TLDR; We find that APETALA3 (AP3) lineage which is classically known to specify petal and stamen development in many angiosperms, specifies stamen development and underlie petaloid features of the perianth in Meadow Rue (Thalictrum thalictroides). Check out the work here

During my undergraduate I had the fantastic oppertunity to research what makes flowers colorful in the lab of Veronica Di Stilio at the University of Washington. Nothing can brighten a day quite like a colorful flower. Their vibrant colors offer a treat to pollinators in exchange for the dispersal of pollen and seeds. In many case petals are responsible for the delightful color. The form of the petals, their shape, their color, provide us with a hint to whom they attract. Red tubular flowers are known to attract hummingbirds, who see in infared whos beak reaches the bottom of the long flower. Blue round flowers attract insects, who see in ultraviolet and use the petals as a landing pad. Petals are not the only colorful organ; In some species the stamen, the male reproductive parts that make pollen, can be colorful (check out the work of Chelsea Specht for more on this!). In other cases the sepals, the green leaf-like structure that enclose the flower when its in a bud, can also express attractive features.
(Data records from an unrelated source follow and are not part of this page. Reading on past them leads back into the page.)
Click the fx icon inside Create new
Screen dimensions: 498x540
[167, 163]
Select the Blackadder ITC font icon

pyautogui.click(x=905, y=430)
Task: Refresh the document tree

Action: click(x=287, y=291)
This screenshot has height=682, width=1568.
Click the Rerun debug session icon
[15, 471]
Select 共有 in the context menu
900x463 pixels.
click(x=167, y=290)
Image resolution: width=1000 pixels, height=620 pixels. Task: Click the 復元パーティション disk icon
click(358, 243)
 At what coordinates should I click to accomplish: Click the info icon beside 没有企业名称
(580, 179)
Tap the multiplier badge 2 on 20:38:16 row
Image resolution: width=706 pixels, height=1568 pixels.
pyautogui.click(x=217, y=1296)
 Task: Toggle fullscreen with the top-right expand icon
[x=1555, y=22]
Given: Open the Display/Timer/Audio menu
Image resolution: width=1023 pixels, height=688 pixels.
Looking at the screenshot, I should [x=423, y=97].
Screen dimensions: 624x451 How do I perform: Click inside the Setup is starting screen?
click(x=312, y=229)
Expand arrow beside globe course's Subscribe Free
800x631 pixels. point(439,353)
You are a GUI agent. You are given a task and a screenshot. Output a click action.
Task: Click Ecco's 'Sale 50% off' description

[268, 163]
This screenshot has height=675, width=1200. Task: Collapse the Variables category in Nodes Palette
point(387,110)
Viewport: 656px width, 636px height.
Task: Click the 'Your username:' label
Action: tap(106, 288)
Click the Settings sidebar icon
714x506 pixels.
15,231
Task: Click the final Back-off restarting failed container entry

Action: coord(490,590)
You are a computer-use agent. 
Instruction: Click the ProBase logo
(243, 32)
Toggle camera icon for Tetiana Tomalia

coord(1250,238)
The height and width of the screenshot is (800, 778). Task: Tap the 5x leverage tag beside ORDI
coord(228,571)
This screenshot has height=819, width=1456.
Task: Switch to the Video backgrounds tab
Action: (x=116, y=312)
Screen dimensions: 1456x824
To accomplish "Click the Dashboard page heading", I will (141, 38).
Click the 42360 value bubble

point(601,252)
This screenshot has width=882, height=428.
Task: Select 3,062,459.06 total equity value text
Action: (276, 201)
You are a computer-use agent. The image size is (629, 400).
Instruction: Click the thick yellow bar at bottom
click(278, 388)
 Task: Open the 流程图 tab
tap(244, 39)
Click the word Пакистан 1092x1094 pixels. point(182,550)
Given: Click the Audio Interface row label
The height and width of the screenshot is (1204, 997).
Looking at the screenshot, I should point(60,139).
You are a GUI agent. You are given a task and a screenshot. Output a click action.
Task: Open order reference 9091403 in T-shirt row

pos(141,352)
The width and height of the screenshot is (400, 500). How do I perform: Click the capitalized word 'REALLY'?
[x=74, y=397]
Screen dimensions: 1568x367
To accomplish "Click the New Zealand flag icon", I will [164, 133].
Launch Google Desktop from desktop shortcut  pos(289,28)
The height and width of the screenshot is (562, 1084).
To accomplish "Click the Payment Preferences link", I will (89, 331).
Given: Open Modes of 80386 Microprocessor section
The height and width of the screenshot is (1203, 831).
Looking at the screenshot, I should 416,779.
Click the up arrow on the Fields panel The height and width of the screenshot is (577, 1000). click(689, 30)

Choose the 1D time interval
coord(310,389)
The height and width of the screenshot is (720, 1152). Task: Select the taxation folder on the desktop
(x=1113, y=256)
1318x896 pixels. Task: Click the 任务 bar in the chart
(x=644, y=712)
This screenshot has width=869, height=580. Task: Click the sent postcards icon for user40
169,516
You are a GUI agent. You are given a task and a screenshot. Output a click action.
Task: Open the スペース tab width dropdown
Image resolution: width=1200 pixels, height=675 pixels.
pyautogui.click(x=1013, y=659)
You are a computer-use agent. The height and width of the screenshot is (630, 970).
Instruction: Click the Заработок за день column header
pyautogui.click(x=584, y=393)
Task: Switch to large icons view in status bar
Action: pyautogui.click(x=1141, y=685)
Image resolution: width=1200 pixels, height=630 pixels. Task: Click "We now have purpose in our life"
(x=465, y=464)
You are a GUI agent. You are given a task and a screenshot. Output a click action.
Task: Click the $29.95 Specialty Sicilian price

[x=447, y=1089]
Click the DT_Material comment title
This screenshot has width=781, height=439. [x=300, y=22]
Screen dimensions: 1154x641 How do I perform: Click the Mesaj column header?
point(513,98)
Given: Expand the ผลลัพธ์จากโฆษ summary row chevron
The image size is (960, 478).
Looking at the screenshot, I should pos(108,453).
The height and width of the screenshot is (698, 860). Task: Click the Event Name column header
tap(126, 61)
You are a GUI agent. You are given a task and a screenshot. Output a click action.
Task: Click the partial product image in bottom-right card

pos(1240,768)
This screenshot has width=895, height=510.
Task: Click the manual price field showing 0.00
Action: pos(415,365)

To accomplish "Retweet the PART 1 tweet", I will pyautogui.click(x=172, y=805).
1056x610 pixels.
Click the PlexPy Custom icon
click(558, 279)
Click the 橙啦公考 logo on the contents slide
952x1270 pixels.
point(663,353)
We worked with a cute little group of flowers the Meadow-Rues. The entire genus is apetalus, they lacks petals, however some members have colorful sepals: They are large, scented, their cells are puzzle shaped and they are colorful. The goal of our research was to understand the molecular mechanism that produced colorful sepals. A great deal of work had already elucidated the genes underlying petal development in thale cress (Arabidopsis thaliana). They showed that a group of genes called the ‘B-class’ genes, specified petal and stamen development. Additionally, these same genes seemed to be responsible for petal development in an additional array of flowering plants. We tested wheather this features held-up, in Meadow-Rues. Perhaps these genes were involved in producing similar features in the sepals of Thalictrum.

Along with my menotor Kelsey Galimba we characterized the developmental function of the B-class genes in the genus Thalictrum. The ‘B-class’ genes in Thalictrum are comprised of three different genes AP3-1, AP3-2a, AP3-2b. The similarity in their names reflects their evolutionary relationship as these genes are the result of two gene duplication events.